● ASSIGNED TASK
Reproduce the data below word for word, starting at its first line and ending at the line that contains "center [710, 264].", both included.

╭─ RECORDS FOR THIS EXERCISE

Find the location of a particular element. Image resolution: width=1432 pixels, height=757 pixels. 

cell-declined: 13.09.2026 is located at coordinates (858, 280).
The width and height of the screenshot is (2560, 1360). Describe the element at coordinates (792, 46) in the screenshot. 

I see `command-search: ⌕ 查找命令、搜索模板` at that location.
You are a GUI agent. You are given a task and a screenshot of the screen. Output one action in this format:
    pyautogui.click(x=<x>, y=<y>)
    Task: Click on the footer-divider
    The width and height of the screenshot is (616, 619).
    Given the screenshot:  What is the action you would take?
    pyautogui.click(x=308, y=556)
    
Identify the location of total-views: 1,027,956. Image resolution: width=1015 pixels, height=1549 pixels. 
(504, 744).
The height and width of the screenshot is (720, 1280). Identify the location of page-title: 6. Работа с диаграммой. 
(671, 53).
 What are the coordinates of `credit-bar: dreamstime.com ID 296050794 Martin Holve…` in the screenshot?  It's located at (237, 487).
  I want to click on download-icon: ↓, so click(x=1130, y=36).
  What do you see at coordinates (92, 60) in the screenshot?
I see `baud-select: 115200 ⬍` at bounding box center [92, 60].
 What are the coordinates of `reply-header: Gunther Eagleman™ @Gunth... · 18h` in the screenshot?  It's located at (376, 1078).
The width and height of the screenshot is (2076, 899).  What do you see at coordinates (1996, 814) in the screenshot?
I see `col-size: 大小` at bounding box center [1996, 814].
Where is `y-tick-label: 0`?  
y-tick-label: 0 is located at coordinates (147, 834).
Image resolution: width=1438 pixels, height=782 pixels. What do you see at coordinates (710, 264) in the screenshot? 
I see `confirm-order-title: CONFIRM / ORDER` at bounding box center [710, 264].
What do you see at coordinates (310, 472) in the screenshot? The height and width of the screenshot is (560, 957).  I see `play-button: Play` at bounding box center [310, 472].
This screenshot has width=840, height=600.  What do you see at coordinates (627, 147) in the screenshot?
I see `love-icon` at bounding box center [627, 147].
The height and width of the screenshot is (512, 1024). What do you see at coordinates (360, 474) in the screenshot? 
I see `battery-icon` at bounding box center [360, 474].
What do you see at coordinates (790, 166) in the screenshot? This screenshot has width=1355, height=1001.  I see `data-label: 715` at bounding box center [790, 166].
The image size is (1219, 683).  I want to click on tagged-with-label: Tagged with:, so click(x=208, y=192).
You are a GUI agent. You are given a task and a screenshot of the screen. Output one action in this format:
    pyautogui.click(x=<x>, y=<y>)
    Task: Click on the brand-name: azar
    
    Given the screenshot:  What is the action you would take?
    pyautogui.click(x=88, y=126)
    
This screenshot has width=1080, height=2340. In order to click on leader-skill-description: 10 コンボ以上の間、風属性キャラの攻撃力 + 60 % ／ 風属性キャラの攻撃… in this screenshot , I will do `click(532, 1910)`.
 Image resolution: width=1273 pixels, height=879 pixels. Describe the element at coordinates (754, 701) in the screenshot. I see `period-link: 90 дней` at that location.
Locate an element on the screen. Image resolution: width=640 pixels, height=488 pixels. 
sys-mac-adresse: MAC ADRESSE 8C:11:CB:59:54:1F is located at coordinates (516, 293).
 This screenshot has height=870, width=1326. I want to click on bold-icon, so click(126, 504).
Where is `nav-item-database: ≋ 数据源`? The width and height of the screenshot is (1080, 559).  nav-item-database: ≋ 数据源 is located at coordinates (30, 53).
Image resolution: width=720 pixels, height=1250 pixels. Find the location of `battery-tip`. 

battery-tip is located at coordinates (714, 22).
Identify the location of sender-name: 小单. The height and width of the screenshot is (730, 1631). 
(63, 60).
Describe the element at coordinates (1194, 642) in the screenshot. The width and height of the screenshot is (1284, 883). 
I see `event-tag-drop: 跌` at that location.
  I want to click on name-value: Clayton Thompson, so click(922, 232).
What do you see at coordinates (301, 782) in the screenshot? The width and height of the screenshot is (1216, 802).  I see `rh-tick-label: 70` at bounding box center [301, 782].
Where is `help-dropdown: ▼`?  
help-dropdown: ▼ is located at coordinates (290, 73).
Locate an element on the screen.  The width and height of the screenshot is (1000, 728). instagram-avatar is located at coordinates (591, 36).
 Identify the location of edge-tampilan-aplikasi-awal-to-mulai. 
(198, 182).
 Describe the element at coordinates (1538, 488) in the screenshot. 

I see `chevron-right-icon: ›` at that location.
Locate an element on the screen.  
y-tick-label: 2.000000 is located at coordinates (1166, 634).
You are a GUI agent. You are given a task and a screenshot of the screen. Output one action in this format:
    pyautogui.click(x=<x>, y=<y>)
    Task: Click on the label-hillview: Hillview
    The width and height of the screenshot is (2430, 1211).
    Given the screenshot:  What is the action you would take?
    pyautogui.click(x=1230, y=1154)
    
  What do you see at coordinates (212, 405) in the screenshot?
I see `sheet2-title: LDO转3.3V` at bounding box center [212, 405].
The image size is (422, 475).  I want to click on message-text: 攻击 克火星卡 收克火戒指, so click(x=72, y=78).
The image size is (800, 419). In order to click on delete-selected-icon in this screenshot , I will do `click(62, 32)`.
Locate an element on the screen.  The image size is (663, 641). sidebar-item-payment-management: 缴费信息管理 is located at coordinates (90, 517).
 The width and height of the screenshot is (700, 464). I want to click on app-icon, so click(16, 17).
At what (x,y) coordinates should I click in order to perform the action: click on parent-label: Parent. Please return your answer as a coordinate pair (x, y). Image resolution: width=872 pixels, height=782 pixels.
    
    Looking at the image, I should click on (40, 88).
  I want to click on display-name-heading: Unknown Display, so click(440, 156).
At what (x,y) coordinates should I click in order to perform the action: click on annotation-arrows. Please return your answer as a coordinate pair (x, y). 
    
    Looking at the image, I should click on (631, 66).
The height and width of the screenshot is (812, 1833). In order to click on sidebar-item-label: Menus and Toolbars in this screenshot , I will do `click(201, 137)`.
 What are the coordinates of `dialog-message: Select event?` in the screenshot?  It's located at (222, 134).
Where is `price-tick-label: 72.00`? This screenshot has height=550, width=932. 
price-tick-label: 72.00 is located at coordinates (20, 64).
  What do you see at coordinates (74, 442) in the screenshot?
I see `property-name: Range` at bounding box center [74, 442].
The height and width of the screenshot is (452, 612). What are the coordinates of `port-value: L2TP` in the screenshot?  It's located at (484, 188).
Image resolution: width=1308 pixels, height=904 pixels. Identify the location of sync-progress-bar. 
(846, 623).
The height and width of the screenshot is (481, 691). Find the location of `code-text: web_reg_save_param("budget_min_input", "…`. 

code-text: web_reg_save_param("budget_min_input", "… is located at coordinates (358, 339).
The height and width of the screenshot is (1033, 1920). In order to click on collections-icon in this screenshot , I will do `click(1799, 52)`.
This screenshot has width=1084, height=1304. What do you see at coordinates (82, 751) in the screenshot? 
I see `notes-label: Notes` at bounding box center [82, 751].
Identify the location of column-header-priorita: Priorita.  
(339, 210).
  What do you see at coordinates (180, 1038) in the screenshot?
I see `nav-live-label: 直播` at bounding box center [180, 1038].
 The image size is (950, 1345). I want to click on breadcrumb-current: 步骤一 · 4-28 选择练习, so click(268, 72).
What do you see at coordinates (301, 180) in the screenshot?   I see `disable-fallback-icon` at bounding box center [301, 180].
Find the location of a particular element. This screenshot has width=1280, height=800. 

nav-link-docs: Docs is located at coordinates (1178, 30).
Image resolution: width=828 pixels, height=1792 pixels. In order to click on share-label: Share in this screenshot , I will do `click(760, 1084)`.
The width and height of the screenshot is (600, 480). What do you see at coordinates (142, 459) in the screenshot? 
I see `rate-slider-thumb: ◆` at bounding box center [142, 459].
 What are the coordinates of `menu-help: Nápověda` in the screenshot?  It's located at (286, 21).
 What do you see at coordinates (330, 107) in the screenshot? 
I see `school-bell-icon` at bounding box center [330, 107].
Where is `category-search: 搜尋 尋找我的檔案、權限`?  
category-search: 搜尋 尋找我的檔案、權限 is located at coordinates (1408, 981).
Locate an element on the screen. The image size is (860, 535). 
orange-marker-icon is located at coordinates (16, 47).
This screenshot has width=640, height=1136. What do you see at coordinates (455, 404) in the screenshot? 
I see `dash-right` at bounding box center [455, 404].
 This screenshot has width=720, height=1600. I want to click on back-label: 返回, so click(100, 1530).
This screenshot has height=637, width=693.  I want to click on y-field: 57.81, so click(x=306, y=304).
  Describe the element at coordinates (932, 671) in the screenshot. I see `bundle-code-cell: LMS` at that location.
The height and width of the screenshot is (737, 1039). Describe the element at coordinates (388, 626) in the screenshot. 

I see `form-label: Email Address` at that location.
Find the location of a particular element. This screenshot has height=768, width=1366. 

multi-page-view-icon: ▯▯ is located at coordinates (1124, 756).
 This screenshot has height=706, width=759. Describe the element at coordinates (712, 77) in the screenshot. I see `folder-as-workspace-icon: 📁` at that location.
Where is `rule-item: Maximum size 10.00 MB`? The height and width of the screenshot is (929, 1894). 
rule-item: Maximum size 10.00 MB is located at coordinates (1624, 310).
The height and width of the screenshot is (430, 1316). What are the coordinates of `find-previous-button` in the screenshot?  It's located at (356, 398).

╰─

● FINISHED TASK
Find the location of a particular element. Image resolution: width=1432 pixels, height=757 pixels. 

cell-declined: 13.09.2026 is located at coordinates (858, 280).
The width and height of the screenshot is (2560, 1360). Describe the element at coordinates (792, 46) in the screenshot. 

I see `command-search: ⌕ 查找命令、搜索模板` at that location.
You are a GUI agent. You are given a task and a screenshot of the screen. Output one action in this format:
    pyautogui.click(x=<x>, y=<y>)
    Task: Click on the footer-divider
    The width and height of the screenshot is (616, 619).
    Given the screenshot:  What is the action you would take?
    pyautogui.click(x=308, y=556)
    
Identify the location of total-views: 1,027,956. Image resolution: width=1015 pixels, height=1549 pixels. 
(504, 744).
The height and width of the screenshot is (720, 1280). Identify the location of page-title: 6. Работа с диаграммой. 
(671, 53).
 What are the coordinates of `credit-bar: dreamstime.com ID 296050794 Martin Holve…` in the screenshot?  It's located at (237, 487).
  I want to click on download-icon: ↓, so click(x=1130, y=36).
  What do you see at coordinates (92, 60) in the screenshot?
I see `baud-select: 115200 ⬍` at bounding box center [92, 60].
 What are the coordinates of `reply-header: Gunther Eagleman™ @Gunth... · 18h` in the screenshot?  It's located at (376, 1078).
The width and height of the screenshot is (2076, 899).  What do you see at coordinates (1996, 814) in the screenshot?
I see `col-size: 大小` at bounding box center [1996, 814].
Where is `y-tick-label: 0`?  
y-tick-label: 0 is located at coordinates (147, 834).
Image resolution: width=1438 pixels, height=782 pixels. What do you see at coordinates (710, 264) in the screenshot? 
I see `confirm-order-title: CONFIRM / ORDER` at bounding box center [710, 264].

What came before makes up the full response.